PROBLEM DESCRIPTION
The answer should contain every entry below, copied exactly.

[Collected data]
★ ★ ★ ★

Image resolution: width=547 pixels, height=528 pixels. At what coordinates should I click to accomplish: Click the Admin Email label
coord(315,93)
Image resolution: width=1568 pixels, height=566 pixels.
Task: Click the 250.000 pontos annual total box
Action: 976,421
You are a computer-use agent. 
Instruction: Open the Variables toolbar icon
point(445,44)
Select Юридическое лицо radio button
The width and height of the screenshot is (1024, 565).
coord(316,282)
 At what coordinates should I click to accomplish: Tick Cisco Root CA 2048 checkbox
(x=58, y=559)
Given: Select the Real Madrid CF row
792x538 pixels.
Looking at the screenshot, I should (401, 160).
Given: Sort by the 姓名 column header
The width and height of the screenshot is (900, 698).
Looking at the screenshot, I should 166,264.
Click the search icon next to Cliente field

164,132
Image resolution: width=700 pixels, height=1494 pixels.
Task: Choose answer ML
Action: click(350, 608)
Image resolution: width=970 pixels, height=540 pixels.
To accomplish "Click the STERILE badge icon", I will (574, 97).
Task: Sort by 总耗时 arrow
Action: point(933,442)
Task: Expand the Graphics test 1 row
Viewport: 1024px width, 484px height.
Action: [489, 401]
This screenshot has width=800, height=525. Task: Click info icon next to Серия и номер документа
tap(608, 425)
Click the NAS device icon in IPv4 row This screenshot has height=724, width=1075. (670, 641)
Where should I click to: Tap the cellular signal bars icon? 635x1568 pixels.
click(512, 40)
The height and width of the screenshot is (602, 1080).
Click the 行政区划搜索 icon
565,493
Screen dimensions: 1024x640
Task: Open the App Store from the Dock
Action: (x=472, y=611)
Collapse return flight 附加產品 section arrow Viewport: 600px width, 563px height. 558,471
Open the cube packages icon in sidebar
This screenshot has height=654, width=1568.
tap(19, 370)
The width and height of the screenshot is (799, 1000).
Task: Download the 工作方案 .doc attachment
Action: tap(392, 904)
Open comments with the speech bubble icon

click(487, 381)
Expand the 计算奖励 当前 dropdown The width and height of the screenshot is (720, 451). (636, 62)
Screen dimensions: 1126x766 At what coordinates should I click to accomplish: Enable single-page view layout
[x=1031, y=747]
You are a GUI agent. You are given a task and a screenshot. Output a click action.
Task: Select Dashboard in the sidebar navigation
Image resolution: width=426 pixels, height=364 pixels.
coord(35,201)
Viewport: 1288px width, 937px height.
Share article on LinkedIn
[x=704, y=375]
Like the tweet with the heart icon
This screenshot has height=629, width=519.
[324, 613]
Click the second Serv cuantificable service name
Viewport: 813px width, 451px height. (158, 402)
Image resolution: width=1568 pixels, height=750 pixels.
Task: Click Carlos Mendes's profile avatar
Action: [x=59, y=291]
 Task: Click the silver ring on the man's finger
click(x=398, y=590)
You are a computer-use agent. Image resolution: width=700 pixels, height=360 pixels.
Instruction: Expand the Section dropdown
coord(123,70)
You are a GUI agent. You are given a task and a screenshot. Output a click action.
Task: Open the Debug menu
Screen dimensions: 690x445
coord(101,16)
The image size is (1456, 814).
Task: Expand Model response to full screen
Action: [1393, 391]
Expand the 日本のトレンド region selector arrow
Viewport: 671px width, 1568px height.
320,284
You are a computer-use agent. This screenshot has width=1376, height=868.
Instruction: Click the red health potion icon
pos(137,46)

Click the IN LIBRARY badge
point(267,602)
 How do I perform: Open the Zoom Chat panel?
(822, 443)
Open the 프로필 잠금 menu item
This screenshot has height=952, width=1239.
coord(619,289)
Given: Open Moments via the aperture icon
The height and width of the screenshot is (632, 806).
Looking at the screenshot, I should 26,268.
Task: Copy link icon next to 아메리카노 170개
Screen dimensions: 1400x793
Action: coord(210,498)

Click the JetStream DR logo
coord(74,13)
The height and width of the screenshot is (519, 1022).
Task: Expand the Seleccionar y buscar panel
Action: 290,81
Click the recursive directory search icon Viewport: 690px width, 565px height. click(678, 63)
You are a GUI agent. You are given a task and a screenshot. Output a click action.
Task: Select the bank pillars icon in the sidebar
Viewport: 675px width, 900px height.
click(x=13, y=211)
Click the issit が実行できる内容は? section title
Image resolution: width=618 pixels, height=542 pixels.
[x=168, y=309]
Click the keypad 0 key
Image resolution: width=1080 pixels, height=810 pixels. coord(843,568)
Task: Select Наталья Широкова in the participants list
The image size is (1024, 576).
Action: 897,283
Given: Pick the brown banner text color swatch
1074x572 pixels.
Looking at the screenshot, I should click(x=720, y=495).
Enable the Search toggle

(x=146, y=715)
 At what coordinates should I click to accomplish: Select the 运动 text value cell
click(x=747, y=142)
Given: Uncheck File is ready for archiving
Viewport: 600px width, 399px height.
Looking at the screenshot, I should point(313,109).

★ ★ ★ ★

EXERCISE RESPONSE
Image resolution: width=547 pixels, height=528 pixels. At what coordinates should I click to accomplish: Click the Admin Email label
coord(315,93)
Image resolution: width=1568 pixels, height=566 pixels.
Task: Click the 250.000 pontos annual total box
Action: 976,421
You are a computer-use agent. 
Instruction: Open the Variables toolbar icon
point(445,44)
Select Юридическое лицо radio button
The width and height of the screenshot is (1024, 565).
coord(316,282)
 At what coordinates should I click to accomplish: Tick Cisco Root CA 2048 checkbox
(x=58, y=559)
Given: Select the Real Madrid CF row
792x538 pixels.
Looking at the screenshot, I should (401, 160).
Given: Sort by the 姓名 column header
The width and height of the screenshot is (900, 698).
Looking at the screenshot, I should 166,264.
Click the search icon next to Cliente field

164,132
Image resolution: width=700 pixels, height=1494 pixels.
Task: Choose answer ML
Action: click(350, 608)
Image resolution: width=970 pixels, height=540 pixels.
To accomplish "Click the STERILE badge icon", I will (574, 97).
Task: Sort by 总耗时 arrow
Action: point(933,442)
Task: Expand the Graphics test 1 row
Viewport: 1024px width, 484px height.
Action: [489, 401]
This screenshot has width=800, height=525. Task: Click info icon next to Серия и номер документа
tap(608, 425)
Click the NAS device icon in IPv4 row This screenshot has height=724, width=1075. (670, 641)
Where should I click to: Tap the cellular signal bars icon? 635x1568 pixels.
click(512, 40)
The height and width of the screenshot is (602, 1080).
Click the 行政区划搜索 icon
565,493
Screen dimensions: 1024x640
Task: Open the App Store from the Dock
Action: (x=472, y=611)
Collapse return flight 附加產品 section arrow Viewport: 600px width, 563px height. 558,471
Open the cube packages icon in sidebar
This screenshot has height=654, width=1568.
tap(19, 370)
The width and height of the screenshot is (799, 1000).
Task: Download the 工作方案 .doc attachment
Action: tap(392, 904)
Open comments with the speech bubble icon

click(487, 381)
Expand the 计算奖励 当前 dropdown The width and height of the screenshot is (720, 451). (636, 62)
Screen dimensions: 1126x766 At what coordinates should I click to accomplish: Enable single-page view layout
[x=1031, y=747]
You are a GUI agent. You are given a task and a screenshot. Output a click action.
Task: Select Dashboard in the sidebar navigation
Image resolution: width=426 pixels, height=364 pixels.
coord(35,201)
Viewport: 1288px width, 937px height.
Share article on LinkedIn
[x=704, y=375]
Like the tweet with the heart icon
This screenshot has height=629, width=519.
[324, 613]
Click the second Serv cuantificable service name
Viewport: 813px width, 451px height. (158, 402)
Image resolution: width=1568 pixels, height=750 pixels.
Task: Click Carlos Mendes's profile avatar
Action: [x=59, y=291]
 Task: Click the silver ring on the man's finger
click(x=398, y=590)
You are a computer-use agent. Image resolution: width=700 pixels, height=360 pixels.
Instruction: Expand the Section dropdown
coord(123,70)
You are a GUI agent. You are given a task and a screenshot. Output a click action.
Task: Open the Debug menu
Screen dimensions: 690x445
coord(101,16)
The image size is (1456, 814).
Task: Expand Model response to full screen
Action: [1393, 391]
Expand the 日本のトレンド region selector arrow
Viewport: 671px width, 1568px height.
320,284
You are a computer-use agent. This screenshot has width=1376, height=868.
Instruction: Click the red health potion icon
pos(137,46)

Click the IN LIBRARY badge
point(267,602)
 How do I perform: Open the Zoom Chat panel?
(822, 443)
Open the 프로필 잠금 menu item
This screenshot has height=952, width=1239.
coord(619,289)
Given: Open Moments via the aperture icon
The height and width of the screenshot is (632, 806).
Looking at the screenshot, I should 26,268.
Task: Copy link icon next to 아메리카노 170개
Screen dimensions: 1400x793
Action: coord(210,498)

Click the JetStream DR logo
coord(74,13)
The height and width of the screenshot is (519, 1022).
Task: Expand the Seleccionar y buscar panel
Action: 290,81
Click the recursive directory search icon Viewport: 690px width, 565px height. click(678, 63)
You are a GUI agent. You are given a task and a screenshot. Output a click action.
Task: Select the bank pillars icon in the sidebar
Viewport: 675px width, 900px height.
click(x=13, y=211)
Click the issit が実行できる内容は? section title
Image resolution: width=618 pixels, height=542 pixels.
[x=168, y=309]
Click the keypad 0 key
Image resolution: width=1080 pixels, height=810 pixels. coord(843,568)
Task: Select Наталья Широкова in the participants list
The image size is (1024, 576).
Action: 897,283
Given: Pick the brown banner text color swatch
1074x572 pixels.
Looking at the screenshot, I should click(x=720, y=495).
Enable the Search toggle

(x=146, y=715)
 At what coordinates should I click to accomplish: Select the 运动 text value cell
click(x=747, y=142)
Given: Uncheck File is ready for archiving
Viewport: 600px width, 399px height.
Looking at the screenshot, I should point(313,109).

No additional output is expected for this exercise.